▶ TASK TO CARRY OUT
Reproduce every item below word for word, changing nothing.

▶ RECORDS SUPPLIED
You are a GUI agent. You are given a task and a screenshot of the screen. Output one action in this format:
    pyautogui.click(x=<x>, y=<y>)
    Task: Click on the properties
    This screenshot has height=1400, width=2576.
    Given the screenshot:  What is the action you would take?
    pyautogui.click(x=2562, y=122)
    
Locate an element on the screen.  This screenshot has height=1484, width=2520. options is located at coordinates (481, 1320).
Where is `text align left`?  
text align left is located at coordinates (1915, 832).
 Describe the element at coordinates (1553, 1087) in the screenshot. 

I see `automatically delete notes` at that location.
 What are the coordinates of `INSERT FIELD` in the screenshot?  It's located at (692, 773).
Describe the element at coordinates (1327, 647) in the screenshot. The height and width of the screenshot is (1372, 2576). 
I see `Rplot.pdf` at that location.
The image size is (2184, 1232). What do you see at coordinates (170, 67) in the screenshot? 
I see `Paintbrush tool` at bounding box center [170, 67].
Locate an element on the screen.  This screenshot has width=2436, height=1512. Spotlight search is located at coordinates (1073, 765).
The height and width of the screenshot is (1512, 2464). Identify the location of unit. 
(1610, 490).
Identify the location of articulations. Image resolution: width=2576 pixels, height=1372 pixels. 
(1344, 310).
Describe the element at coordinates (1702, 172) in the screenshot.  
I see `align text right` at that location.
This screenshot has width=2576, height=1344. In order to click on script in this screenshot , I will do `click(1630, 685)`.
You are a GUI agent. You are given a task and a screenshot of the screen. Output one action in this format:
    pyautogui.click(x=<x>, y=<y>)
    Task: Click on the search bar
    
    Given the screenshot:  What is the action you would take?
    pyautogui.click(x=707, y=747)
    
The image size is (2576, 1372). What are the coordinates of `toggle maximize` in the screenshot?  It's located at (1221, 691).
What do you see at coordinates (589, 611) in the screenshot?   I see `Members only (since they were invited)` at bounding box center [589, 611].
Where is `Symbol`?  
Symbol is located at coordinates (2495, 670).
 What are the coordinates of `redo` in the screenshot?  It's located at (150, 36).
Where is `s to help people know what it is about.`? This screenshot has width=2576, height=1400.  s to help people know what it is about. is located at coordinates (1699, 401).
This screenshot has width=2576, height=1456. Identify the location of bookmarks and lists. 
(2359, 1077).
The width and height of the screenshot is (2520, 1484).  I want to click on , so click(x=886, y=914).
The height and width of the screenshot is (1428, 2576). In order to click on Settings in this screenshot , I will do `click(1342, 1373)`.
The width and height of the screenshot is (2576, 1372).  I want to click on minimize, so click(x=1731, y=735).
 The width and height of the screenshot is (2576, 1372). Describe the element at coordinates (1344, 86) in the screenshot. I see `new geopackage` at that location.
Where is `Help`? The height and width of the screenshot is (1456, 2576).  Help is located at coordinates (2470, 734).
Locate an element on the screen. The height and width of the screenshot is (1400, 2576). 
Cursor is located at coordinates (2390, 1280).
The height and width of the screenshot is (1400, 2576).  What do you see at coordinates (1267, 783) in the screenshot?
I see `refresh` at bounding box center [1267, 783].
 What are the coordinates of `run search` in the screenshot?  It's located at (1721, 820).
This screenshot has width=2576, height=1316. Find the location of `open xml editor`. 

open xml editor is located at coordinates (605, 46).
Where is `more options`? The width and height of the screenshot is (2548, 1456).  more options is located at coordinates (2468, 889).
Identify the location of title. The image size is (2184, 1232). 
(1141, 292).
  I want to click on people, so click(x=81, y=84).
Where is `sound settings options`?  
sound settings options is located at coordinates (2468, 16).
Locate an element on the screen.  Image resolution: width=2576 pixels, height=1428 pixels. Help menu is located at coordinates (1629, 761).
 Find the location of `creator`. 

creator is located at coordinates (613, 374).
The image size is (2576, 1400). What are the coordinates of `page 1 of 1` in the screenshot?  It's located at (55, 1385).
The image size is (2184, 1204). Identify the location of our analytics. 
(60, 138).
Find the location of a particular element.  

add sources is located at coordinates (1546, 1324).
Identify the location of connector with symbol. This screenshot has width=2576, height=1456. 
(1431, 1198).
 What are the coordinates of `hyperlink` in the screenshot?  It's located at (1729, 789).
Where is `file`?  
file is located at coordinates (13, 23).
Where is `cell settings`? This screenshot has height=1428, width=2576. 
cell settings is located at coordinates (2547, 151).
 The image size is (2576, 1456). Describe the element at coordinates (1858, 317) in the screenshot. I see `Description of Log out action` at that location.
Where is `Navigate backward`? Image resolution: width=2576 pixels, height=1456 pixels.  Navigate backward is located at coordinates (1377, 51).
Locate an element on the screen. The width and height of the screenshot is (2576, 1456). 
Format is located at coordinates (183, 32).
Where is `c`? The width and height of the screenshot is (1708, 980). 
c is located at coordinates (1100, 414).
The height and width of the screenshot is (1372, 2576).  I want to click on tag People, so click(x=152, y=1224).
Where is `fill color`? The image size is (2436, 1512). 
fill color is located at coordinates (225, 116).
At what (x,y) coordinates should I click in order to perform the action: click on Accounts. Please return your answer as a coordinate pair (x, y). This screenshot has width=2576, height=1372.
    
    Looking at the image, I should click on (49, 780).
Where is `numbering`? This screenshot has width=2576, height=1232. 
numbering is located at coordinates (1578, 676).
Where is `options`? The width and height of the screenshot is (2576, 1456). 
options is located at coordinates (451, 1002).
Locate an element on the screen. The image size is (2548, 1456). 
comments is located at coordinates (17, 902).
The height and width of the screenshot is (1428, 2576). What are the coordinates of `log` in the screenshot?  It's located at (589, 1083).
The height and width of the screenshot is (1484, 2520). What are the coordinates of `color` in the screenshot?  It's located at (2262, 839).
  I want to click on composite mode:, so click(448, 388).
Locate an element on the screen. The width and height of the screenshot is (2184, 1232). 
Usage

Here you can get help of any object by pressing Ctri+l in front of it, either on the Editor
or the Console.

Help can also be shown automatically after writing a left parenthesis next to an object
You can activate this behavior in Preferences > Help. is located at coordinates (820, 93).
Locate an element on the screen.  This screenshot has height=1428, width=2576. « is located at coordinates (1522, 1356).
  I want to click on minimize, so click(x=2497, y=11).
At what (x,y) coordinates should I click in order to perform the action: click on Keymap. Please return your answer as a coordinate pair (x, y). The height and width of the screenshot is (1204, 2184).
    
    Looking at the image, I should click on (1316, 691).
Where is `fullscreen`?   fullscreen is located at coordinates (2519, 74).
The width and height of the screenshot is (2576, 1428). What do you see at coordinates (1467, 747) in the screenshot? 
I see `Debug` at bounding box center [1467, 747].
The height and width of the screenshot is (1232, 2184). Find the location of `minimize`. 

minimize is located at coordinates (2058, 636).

▶ COMPLETE ANSWER
You are a GUI agent. You are given a task and a screenshot of the screen. Output one action in this format:
    pyautogui.click(x=<x>, y=<y>)
    Task: Click on the properties
    This screenshot has height=1400, width=2576.
    Given the screenshot:  What is the action you would take?
    pyautogui.click(x=2562, y=122)
    
Locate an element on the screen.  This screenshot has height=1484, width=2520. options is located at coordinates (481, 1320).
Where is `text align left`?  
text align left is located at coordinates (1915, 832).
 Describe the element at coordinates (1553, 1087) in the screenshot. 

I see `automatically delete notes` at that location.
 What are the coordinates of `INSERT FIELD` in the screenshot?  It's located at (692, 773).
Describe the element at coordinates (1327, 647) in the screenshot. The height and width of the screenshot is (1372, 2576). 
I see `Rplot.pdf` at that location.
The image size is (2184, 1232). What do you see at coordinates (170, 67) in the screenshot? 
I see `Paintbrush tool` at bounding box center [170, 67].
Locate an element on the screen.  This screenshot has width=2436, height=1512. Spotlight search is located at coordinates (1073, 765).
The height and width of the screenshot is (1512, 2464). Identify the location of unit. 
(1610, 490).
Identify the location of articulations. Image resolution: width=2576 pixels, height=1372 pixels. 
(1344, 310).
Describe the element at coordinates (1702, 172) in the screenshot.  
I see `align text right` at that location.
This screenshot has width=2576, height=1344. In order to click on script in this screenshot , I will do `click(1630, 685)`.
You are a GUI agent. You are given a task and a screenshot of the screen. Output one action in this format:
    pyautogui.click(x=<x>, y=<y>)
    Task: Click on the search bar
    
    Given the screenshot:  What is the action you would take?
    pyautogui.click(x=707, y=747)
    
The image size is (2576, 1372). What are the coordinates of `toggle maximize` in the screenshot?  It's located at (1221, 691).
What do you see at coordinates (589, 611) in the screenshot?   I see `Members only (since they were invited)` at bounding box center [589, 611].
Where is `Symbol`?  
Symbol is located at coordinates (2495, 670).
 What are the coordinates of `redo` in the screenshot?  It's located at (150, 36).
Where is `s to help people know what it is about.`? This screenshot has width=2576, height=1400.  s to help people know what it is about. is located at coordinates (1699, 401).
This screenshot has width=2576, height=1456. Identify the location of bookmarks and lists. 
(2359, 1077).
The width and height of the screenshot is (2520, 1484).  I want to click on , so click(x=886, y=914).
The height and width of the screenshot is (1428, 2576). In order to click on Settings in this screenshot , I will do `click(1342, 1373)`.
The width and height of the screenshot is (2576, 1372).  I want to click on minimize, so click(x=1731, y=735).
 The width and height of the screenshot is (2576, 1372). Describe the element at coordinates (1344, 86) in the screenshot. I see `new geopackage` at that location.
Where is `Help`? The height and width of the screenshot is (1456, 2576).  Help is located at coordinates (2470, 734).
Locate an element on the screen. The height and width of the screenshot is (1400, 2576). 
Cursor is located at coordinates (2390, 1280).
The height and width of the screenshot is (1400, 2576).  What do you see at coordinates (1267, 783) in the screenshot?
I see `refresh` at bounding box center [1267, 783].
 What are the coordinates of `run search` in the screenshot?  It's located at (1721, 820).
This screenshot has width=2576, height=1316. Find the location of `open xml editor`. 

open xml editor is located at coordinates (605, 46).
Where is `more options`? The width and height of the screenshot is (2548, 1456).  more options is located at coordinates (2468, 889).
Identify the location of title. The image size is (2184, 1232). 
(1141, 292).
  I want to click on people, so click(x=81, y=84).
Where is `sound settings options`?  
sound settings options is located at coordinates (2468, 16).
Locate an element on the screen.  Image resolution: width=2576 pixels, height=1428 pixels. Help menu is located at coordinates (1629, 761).
 Find the location of `creator`. 

creator is located at coordinates (613, 374).
The image size is (2576, 1400). What are the coordinates of `page 1 of 1` in the screenshot?  It's located at (55, 1385).
The image size is (2184, 1204). Identify the location of our analytics. 
(60, 138).
Find the location of a particular element.  

add sources is located at coordinates (1546, 1324).
Identify the location of connector with symbol. This screenshot has width=2576, height=1456. 
(1431, 1198).
 What are the coordinates of `hyperlink` in the screenshot?  It's located at (1729, 789).
Where is `file`?  
file is located at coordinates (13, 23).
Where is `cell settings`? This screenshot has height=1428, width=2576. 
cell settings is located at coordinates (2547, 151).
 The image size is (2576, 1456). Describe the element at coordinates (1858, 317) in the screenshot. I see `Description of Log out action` at that location.
Where is `Navigate backward`? Image resolution: width=2576 pixels, height=1456 pixels.  Navigate backward is located at coordinates (1377, 51).
Locate an element on the screen. The width and height of the screenshot is (2576, 1456). 
Format is located at coordinates (183, 32).
Where is `c`? The width and height of the screenshot is (1708, 980). 
c is located at coordinates (1100, 414).
The height and width of the screenshot is (1372, 2576).  I want to click on tag People, so click(x=152, y=1224).
Where is `fill color`? The image size is (2436, 1512). 
fill color is located at coordinates (225, 116).
At what (x,y) coordinates should I click in order to perform the action: click on Accounts. Please return your answer as a coordinate pair (x, y). This screenshot has width=2576, height=1372.
    
    Looking at the image, I should click on (49, 780).
Where is `numbering`? This screenshot has width=2576, height=1232. 
numbering is located at coordinates (1578, 676).
Where is `options`? The width and height of the screenshot is (2576, 1456). 
options is located at coordinates (451, 1002).
Locate an element on the screen. The image size is (2548, 1456). 
comments is located at coordinates (17, 902).
The height and width of the screenshot is (1428, 2576). What are the coordinates of `log` in the screenshot?  It's located at (589, 1083).
The height and width of the screenshot is (1484, 2520). What are the coordinates of `color` in the screenshot?  It's located at (2262, 839).
  I want to click on composite mode:, so click(448, 388).
Locate an element on the screen. The width and height of the screenshot is (2184, 1232). 
Usage

Here you can get help of any object by pressing Ctri+l in front of it, either on the Editor
or the Console.

Help can also be shown automatically after writing a left parenthesis next to an object
You can activate this behavior in Preferences > Help. is located at coordinates (820, 93).
Locate an element on the screen.  This screenshot has height=1428, width=2576. « is located at coordinates (1522, 1356).
  I want to click on minimize, so click(x=2497, y=11).
At what (x,y) coordinates should I click in order to perform the action: click on Keymap. Please return your answer as a coordinate pair (x, y). The height and width of the screenshot is (1204, 2184).
    
    Looking at the image, I should click on (1316, 691).
Where is `fullscreen`?   fullscreen is located at coordinates (2519, 74).
The width and height of the screenshot is (2576, 1428). What do you see at coordinates (1467, 747) in the screenshot? 
I see `Debug` at bounding box center [1467, 747].
The height and width of the screenshot is (1232, 2184). Find the location of `minimize`. 

minimize is located at coordinates (2058, 636).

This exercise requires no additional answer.